There have been a variety of Google bombs over the years (such as on this list), but the Bush bomb is most famous. It came to light in December 2003, after a grassroots campaign started two months earlier by George Johnston of the Old Fashion Patriot blog began to work. From Johnston’s instructions:
Let’s get everyone to link to http://www.whitehouse.gov/president/gwbbio.html with the words “Miserable Failure” Our goal is to make Shrubya the top google pick.
It’s fun, it’s easy just <a href=”http://www.whitehouse.gov/president/gwbbio.html” >Miserable Failure</a> in your favorite web page will look like Miserable Failure
When the campaign succeeded, Google came under fire but argued no one was “hurt” by the activity. From a New York Time article in December 2003:
Craig Silverstein, Google’s director for technology, says the company sees nothing wrong with the public using its search engine this way. No user is hurt, he said, because there is no clearly legitimate site for “miserable failure” being pushed aside.
Moreover, he said, Google’s results were taking stock of the range of opinions that are expressed online. “We just reflect the opinion on the Web,” he said, “for better or worse.”
I took some issue with that statement:
Unlike what Google claims in this latest incident, the results that currently come up for miserable failure do not “reflect the opinion on the web,” nor is it true that “no user is hurt” or that there is no “clearly legitimate site for ‘miserable failure’ being pushed aside.”
This Google Bombing was done by at most a few hundred links pointing at the biography, if that many. Google annoyingly makes it impossible to tell exactly how many links are involved using the term, but to say that this particular campaign is the same as the “opinion on the web” is absurd. So only a few hundred people are able to speak for millions of web users? This isn’t the web’s opinion — it’s a particular opinion on the web.
Users are also hurt, because there are indeed “legitimate” sites for this query that get knocked down in the results.
What’s a legitimate site? Seems like the Dick Gephardt For President site deserves top ranking, since he appears to have christened Bush’s administration a “miserable failure” as part of his campaign slogan. In short, Gephardt’s site is an originating source for this term and actually provides much more useful information for those wondering how it relates to Bush than the biography prank.
Rather than be first, Gephardt is ranked eighth. Only two weeks ago, he was ranked third. At this rate, the game Google’s happy for people to play (see new entries of Hillary Clinton, Jimmy Carter and Michael Moore) will have pushed Gephardt’s site out of the top results and into oblivion altogether.
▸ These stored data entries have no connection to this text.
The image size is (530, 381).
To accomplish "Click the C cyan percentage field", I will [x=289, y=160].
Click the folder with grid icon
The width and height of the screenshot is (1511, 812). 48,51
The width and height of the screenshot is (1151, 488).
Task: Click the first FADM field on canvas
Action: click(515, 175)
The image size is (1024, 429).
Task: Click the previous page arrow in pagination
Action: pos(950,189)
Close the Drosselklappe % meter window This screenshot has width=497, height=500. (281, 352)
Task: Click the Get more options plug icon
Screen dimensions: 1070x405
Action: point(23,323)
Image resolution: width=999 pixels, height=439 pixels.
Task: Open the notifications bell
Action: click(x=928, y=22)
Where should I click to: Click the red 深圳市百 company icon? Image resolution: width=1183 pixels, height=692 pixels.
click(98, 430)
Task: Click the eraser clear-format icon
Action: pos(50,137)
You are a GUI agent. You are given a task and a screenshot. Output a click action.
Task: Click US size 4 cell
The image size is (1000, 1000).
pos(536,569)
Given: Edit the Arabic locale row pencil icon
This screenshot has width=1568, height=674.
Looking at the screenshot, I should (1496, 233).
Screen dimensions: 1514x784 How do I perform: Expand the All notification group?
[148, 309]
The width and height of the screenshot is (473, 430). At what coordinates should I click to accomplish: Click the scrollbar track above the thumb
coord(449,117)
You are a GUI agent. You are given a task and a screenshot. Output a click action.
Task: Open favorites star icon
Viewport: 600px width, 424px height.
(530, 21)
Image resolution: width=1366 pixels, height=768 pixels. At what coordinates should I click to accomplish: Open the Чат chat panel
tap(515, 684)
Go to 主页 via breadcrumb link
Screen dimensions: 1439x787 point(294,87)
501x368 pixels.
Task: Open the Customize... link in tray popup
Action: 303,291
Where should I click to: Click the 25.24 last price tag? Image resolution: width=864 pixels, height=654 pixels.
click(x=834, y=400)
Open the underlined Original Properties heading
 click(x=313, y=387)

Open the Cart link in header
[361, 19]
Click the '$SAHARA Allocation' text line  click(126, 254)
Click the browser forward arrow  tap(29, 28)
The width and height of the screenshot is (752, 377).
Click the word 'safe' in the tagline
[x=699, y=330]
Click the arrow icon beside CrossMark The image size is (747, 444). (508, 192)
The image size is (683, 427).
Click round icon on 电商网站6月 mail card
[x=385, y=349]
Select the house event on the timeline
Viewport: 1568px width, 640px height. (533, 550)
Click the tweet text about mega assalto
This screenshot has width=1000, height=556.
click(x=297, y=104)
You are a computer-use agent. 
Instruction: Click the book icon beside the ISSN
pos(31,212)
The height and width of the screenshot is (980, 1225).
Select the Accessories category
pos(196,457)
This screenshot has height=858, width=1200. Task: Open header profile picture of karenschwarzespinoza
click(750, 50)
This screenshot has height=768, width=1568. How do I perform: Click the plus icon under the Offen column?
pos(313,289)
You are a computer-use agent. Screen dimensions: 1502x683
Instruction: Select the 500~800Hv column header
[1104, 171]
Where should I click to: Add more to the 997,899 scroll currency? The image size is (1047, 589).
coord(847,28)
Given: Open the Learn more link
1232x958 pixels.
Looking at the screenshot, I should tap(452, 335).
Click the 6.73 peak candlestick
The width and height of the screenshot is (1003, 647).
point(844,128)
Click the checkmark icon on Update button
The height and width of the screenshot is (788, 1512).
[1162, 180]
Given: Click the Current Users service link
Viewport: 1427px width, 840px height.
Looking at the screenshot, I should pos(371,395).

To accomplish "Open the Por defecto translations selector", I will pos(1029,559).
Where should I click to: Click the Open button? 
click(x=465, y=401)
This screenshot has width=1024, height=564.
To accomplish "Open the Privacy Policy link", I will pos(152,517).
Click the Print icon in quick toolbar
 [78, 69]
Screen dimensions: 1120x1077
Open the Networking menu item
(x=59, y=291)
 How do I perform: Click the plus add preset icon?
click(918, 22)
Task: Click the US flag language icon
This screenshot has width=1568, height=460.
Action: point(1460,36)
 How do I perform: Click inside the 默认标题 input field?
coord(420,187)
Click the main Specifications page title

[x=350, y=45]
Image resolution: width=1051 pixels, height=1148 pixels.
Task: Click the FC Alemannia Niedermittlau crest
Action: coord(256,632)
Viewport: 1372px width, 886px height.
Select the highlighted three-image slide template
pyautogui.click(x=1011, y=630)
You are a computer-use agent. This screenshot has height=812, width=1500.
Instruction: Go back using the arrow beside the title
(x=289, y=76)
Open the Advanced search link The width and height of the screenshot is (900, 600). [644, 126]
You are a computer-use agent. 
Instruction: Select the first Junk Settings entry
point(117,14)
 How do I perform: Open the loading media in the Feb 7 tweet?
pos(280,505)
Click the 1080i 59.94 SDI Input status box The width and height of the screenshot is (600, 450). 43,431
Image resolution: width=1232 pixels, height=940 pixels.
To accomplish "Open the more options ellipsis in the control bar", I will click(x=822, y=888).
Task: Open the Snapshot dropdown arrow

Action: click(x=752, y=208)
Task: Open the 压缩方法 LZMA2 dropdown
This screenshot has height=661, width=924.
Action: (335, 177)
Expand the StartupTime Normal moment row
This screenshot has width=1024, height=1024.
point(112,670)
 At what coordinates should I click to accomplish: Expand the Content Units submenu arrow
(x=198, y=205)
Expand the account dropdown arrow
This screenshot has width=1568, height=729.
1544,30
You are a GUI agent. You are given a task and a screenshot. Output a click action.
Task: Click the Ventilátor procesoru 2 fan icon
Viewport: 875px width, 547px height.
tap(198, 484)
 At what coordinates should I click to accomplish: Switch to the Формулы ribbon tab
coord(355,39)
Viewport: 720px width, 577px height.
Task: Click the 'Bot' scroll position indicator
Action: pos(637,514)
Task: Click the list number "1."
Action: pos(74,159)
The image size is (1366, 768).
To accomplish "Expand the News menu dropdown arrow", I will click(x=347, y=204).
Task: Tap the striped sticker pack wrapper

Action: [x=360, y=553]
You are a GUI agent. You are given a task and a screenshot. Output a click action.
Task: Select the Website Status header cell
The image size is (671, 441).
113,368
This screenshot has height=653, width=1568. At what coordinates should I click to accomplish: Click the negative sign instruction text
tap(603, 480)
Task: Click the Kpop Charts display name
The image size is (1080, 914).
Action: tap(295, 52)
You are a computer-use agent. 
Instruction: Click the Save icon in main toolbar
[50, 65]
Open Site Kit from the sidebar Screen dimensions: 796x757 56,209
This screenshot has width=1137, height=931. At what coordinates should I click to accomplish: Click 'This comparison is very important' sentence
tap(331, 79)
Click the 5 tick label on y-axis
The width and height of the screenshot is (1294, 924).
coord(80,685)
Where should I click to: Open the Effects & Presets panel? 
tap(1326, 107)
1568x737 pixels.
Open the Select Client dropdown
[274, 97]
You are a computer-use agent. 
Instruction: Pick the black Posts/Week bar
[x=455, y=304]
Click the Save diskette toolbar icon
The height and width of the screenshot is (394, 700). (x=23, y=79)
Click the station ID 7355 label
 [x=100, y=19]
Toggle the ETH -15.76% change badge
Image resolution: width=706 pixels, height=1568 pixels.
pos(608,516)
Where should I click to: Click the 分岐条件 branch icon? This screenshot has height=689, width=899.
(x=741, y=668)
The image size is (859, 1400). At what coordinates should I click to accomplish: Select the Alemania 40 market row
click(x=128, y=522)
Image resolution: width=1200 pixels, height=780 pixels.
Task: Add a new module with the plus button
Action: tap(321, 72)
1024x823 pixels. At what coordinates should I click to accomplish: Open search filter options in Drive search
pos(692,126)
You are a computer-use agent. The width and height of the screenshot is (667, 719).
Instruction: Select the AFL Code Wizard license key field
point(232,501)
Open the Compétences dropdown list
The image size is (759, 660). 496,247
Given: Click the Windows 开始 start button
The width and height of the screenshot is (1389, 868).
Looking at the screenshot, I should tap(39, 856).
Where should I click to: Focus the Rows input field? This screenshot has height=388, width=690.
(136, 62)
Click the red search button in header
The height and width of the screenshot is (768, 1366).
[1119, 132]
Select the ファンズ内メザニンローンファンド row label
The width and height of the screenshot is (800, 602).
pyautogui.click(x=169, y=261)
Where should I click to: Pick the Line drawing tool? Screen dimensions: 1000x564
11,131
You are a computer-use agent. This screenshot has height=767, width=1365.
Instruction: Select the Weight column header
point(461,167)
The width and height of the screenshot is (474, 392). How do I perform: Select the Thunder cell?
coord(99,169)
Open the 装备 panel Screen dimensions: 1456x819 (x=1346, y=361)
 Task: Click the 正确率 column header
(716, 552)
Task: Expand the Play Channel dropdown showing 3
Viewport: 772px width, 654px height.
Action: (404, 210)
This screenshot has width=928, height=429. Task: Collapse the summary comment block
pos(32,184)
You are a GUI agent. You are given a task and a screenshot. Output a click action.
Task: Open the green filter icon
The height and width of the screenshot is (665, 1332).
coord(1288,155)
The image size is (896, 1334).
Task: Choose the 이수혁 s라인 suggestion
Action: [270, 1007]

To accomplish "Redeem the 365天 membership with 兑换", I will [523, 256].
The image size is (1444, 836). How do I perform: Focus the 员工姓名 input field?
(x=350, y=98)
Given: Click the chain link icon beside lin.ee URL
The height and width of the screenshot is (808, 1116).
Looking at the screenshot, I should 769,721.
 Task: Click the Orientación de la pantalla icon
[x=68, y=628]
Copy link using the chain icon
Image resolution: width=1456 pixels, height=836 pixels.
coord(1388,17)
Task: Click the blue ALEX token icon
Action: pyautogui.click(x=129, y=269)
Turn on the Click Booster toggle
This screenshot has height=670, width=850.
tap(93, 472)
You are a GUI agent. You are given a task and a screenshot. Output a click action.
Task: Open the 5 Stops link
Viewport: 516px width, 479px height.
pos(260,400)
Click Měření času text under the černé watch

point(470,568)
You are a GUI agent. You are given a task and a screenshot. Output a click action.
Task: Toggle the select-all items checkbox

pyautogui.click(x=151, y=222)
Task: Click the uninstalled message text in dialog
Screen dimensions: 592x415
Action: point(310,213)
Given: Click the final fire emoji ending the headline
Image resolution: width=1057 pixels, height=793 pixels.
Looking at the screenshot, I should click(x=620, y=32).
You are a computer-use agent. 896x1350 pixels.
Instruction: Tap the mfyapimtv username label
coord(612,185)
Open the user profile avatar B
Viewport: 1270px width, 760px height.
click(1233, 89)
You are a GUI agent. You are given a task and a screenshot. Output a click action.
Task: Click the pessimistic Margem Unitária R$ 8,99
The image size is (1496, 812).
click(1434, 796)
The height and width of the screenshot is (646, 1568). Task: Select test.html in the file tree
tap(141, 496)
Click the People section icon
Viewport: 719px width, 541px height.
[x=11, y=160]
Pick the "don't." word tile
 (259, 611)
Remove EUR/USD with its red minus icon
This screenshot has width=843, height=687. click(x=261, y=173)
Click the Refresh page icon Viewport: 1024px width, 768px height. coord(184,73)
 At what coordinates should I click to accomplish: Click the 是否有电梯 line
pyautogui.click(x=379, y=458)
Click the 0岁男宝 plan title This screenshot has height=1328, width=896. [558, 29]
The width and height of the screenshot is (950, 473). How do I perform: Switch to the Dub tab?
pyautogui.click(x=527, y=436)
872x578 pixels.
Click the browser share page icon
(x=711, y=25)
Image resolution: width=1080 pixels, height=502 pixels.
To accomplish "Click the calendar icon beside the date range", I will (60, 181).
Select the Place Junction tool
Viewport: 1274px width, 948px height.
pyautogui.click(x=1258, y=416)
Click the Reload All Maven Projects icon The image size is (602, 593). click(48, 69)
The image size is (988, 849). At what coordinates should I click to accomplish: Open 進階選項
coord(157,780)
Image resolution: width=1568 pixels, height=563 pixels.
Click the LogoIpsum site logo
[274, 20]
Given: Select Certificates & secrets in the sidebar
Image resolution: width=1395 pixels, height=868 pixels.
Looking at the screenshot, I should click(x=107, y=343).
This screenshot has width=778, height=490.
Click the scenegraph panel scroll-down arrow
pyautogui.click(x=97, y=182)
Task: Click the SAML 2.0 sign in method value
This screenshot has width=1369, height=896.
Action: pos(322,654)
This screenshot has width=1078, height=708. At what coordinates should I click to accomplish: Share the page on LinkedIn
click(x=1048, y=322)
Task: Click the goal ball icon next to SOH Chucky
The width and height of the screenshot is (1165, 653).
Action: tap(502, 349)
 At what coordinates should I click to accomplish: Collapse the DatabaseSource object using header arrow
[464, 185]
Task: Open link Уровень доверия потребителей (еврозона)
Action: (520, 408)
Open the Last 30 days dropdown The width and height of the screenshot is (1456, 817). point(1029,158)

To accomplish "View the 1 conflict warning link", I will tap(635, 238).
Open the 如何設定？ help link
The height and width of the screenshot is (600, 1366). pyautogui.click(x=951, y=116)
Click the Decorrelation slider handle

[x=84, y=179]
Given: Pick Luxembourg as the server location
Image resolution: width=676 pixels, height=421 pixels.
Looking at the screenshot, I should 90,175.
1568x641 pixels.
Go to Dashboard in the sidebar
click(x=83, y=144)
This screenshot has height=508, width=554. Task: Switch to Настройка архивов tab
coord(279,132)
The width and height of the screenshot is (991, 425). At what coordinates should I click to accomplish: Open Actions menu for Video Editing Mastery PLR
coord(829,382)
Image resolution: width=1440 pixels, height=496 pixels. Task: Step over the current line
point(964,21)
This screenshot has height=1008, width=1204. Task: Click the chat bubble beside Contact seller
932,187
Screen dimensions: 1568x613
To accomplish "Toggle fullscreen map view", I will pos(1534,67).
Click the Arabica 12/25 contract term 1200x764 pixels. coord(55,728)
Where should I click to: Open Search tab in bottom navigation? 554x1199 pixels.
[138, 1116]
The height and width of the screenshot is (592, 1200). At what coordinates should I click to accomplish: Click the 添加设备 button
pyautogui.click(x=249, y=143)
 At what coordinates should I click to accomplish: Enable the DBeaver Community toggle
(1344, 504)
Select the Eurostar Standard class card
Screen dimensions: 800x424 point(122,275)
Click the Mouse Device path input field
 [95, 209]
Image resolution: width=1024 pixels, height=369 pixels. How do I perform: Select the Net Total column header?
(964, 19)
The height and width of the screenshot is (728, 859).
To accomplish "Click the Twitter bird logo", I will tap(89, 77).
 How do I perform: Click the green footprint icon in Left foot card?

Another good listing is an article from the Atlantic Monthly that explores how Gephardt is using “miserable failure” as part of his campaign to attack Bush. Again, this is a far more useful site for users than ranking the Bush biography first. Only two weeks ago, this was ranked second. Now the gaming has pushed it to fifth.
After the initial fallout, Google went through the bomb having another round of publicity when it was noticed in September 2005 to be working for just the word failure. The renewed attention caused Google to create a special ad explaining that the listing was not the result of some type of Google bias against Bush. The ad linked to a statement on the official Google Blog:
If you do a Google search on the word [failure] or the phrase [miserable failure], the top result is currently the White House’s official biographical page for President Bush. We’ve received some complaints recently from users who assume that this reflects a political bias on our part. I’d like to explain how these results come up in order to allay these concerns.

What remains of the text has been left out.